Si de actores se trata, en la historia de las necrológicas debería incluirse el texto dedicado a Klaus Kinski por el director de cine Fernando Colomo y publicado en el diario español El País: “Mucha gente pensaba que estaba loco. Yo no lo creo así. Era un niño mimado, consentido y maleducado. De haber sido una persona mayor, sólo le cabría el calificativo de hijo de puta. Pero ahora se ha muerto y nos ha dejado. Descansemos en paz”.
Afortunadamente, encontramos entre las necrológicas notas que, valiéndose de la sinceridad para muchos otros incómoda, resaltan las cualidades de ciudadanos comunes cuyas virtudes pasan desapercibidas para la mayoría.
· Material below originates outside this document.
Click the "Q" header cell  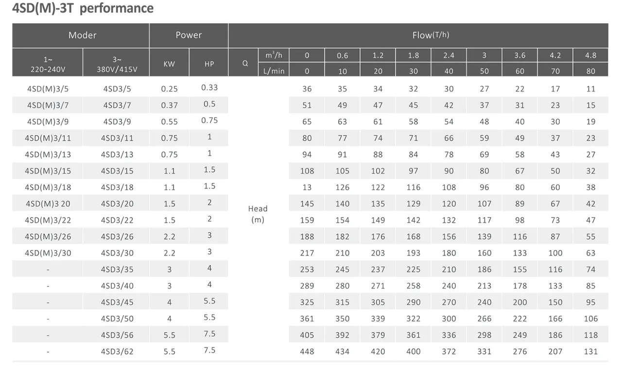pos(245,63)
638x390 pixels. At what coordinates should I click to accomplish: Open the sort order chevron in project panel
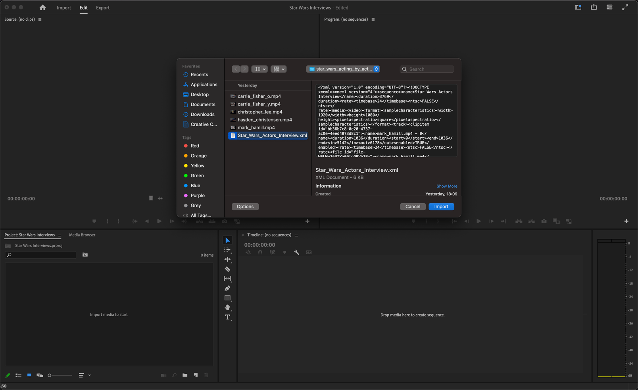90,375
Entre ellas, se podrían mencionar la de Michael Greenberg, cuyo espíritu filantrópico lo llevaba cada invierno a distribuir guantes a los sin techo de Manhattan. O aquel texto inolvidable de Alden Whitman, hablando del prolífico, aunque ahora poco recordado actor Richard Loo: “Murió por última vez ayer en Los Ángeles. Tenía 80 años y había actuado en unas 150 películas a lo largo de su carrera profesional. Había muerto en una buena cantidad de ellas”.
Mirando con perspectiva, quizás lo que cuesta aceptar de los obituarios es que la vida, los muchos días y las muchas noches, el dolor y la felicidad, las esperanzas y los desencantos, todo, y no importa cuánto se viva, es un material que finalmente puede resumirse en pocas palabras sin excepciones. Así y todo, no deja de ser inquietante la confesión de la escritora Margalit Fox, especializada en la materia: “Estamos muy contentos en decir que en The New York Times, la de los obituarios es una de las secciones con más contenido de periódico”.